Qu’est-ce qui a éveillé en vous l’intérêt pour la guerre d’Algérie et vous a poussé à en faire un élément central de vos recherches ?
À la base, c’était Frantz Fanon. J’ai lu Fanon quand j’ai commencé mes études doctorales en 2009 et j’ai découvert L’An V de la Révolution algérienne, où il analyse l’impact de la guerre sur la société algérienne. C’est ce qui m’a fasciné. Je n’ai jamais échappé à cette fascination et j’ai continué à étudier l’Algérie par la suite.
L’une des questions qui m’a motivé au départ était de comprendre pourquoi la guerre menée par les Français en Algérie inspire encore aujourd’hui des officiers qui cherchent à réactualiser des méthodes centrées sur les populations. Avec ce livre, je voulais expliquer l’influence exercée par les réflexions et les pratiques de l’armée française, mais aussi montrer à quel point cette influence est déconnectée de la guerre vécue sur le terrain par les Algériens.
J’ai commencé ce projet à une époque où les États-Unis étaient en pleine guerre d’Irak. L’armée américaine avait lancé le fameux “surge”, envoyant des milliers de soldats pour “gagner les cœurs et les esprits” des populations civiles afin de vaincre les insurgés. En lisant Fanon à la même période, j’ai été frappé de constater que ces méthodes continuaient de définir la lutte contre les insurrections, cinquante ans après la guerre d’Algérie.
Ils ont reproduit les mêmes pratiques en Irak qu’en Algérie. Par exemple, ils ont introduit des machines à coudre pour créer des industries locales dans certains villages — exactement comme les Français l’avaient fait dans des régions reculées d’Algérie. Pareil en Afghanistan. La contre-insurrection est une forme de guerre. On la présente souvent comme une manière plus “humanitaire” de faire la guerre, mais elle engendre toujours des violences de masse — culturelles, sociales, physiques — et n’accomplit jamais réellement son but : conquérir les esprits et les corps des populations.
Vous avez eu l’occasion d’interviewer des acteurs clés de la Révolution algérienne, comme le défunt Lakhdar Bouregaa. Mais qu’en est-il des documents officiels ? Avez-vous rencontré des difficultés d’accès aux archives ?
J’ai déposé une centaine de demandes en France pour accéder à des archives toujours fermées. J’ai bénéficié du fait d’être américain : je suis perçu comme quelqu’un de neutre, qui ne prend pas parti d’un côté ou de l’autre. J’ai des collègues, notamment algériens, qui ont eu beaucoup plus de difficultés à accéder aux archives, et cela reste un problème aujourd’hui, surtout pour les chercheurs algériens.

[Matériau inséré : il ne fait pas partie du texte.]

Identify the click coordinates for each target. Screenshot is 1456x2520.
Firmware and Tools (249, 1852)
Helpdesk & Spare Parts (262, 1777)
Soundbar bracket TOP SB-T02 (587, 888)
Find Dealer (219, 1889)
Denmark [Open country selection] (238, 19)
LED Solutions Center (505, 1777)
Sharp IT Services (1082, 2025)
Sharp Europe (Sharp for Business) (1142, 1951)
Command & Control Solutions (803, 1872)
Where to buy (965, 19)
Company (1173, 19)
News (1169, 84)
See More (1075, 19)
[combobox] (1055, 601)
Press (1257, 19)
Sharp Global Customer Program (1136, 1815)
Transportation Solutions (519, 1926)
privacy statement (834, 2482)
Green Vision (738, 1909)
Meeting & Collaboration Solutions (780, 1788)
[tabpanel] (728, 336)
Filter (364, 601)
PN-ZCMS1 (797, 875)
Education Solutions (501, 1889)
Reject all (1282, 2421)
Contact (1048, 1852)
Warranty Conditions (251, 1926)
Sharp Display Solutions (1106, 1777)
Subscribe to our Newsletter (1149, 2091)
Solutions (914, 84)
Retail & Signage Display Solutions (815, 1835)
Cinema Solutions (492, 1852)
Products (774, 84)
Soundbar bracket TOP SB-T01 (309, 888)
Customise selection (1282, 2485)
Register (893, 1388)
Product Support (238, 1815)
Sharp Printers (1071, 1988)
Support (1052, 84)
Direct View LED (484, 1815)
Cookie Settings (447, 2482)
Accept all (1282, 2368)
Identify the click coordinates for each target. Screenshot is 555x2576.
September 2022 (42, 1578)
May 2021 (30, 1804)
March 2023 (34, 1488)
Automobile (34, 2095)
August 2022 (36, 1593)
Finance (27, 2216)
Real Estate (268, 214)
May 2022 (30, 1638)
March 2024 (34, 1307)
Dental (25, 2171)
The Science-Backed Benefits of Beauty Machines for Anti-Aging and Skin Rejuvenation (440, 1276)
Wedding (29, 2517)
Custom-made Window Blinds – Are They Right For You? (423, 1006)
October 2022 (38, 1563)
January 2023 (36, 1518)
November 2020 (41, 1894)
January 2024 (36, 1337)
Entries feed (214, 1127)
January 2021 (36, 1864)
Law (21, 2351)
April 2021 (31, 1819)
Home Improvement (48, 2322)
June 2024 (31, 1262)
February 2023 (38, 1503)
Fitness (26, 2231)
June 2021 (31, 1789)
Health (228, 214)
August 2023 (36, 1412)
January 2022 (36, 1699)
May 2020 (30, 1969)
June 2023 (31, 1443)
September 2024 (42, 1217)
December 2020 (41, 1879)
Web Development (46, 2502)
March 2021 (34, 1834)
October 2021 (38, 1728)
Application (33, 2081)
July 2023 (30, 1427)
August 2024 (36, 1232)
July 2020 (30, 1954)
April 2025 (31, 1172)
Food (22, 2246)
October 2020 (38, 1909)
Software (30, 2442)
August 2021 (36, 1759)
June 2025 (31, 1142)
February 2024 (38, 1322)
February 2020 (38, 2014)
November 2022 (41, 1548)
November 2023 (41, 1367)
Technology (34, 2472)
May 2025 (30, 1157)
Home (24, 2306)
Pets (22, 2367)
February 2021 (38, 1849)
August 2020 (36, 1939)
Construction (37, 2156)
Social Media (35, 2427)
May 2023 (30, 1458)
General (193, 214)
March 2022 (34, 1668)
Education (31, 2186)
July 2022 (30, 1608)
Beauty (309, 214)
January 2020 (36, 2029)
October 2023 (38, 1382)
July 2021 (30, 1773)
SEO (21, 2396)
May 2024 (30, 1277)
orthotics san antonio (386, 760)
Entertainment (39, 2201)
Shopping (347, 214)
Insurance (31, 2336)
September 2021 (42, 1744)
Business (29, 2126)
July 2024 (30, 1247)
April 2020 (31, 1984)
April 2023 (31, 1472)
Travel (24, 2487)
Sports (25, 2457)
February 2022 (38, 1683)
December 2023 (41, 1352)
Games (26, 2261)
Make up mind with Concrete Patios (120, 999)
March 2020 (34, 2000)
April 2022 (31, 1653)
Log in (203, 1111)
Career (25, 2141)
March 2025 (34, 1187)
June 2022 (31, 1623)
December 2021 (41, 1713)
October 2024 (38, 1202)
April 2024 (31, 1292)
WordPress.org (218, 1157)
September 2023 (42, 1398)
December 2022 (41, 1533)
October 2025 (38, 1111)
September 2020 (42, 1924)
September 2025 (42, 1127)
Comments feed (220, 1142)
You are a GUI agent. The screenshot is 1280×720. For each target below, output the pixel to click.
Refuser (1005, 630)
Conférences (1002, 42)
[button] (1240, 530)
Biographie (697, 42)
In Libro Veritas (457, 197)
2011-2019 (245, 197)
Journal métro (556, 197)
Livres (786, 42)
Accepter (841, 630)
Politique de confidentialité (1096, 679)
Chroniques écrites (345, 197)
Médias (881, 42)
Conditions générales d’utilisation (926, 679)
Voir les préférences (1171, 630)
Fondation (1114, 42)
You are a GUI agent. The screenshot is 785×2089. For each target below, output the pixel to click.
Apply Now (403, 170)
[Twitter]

En Algérie, je n’ai pas pu consulter les archives à cause d’un “accident de voyage” : le ministre chargé de m’en accorder l’accès était absent pendant les six semaines de mon séjour en 2015. Mais cette situation m’a conduit à mener des entretiens beaucoup plus riches, notamment avec d’anciens révolutionnaires comme Lakhdar Bouregaa. Car les archives ont leurs limites : elles ne sont pas écrites par des historiens, mais par des fonctionnaires de l’époque.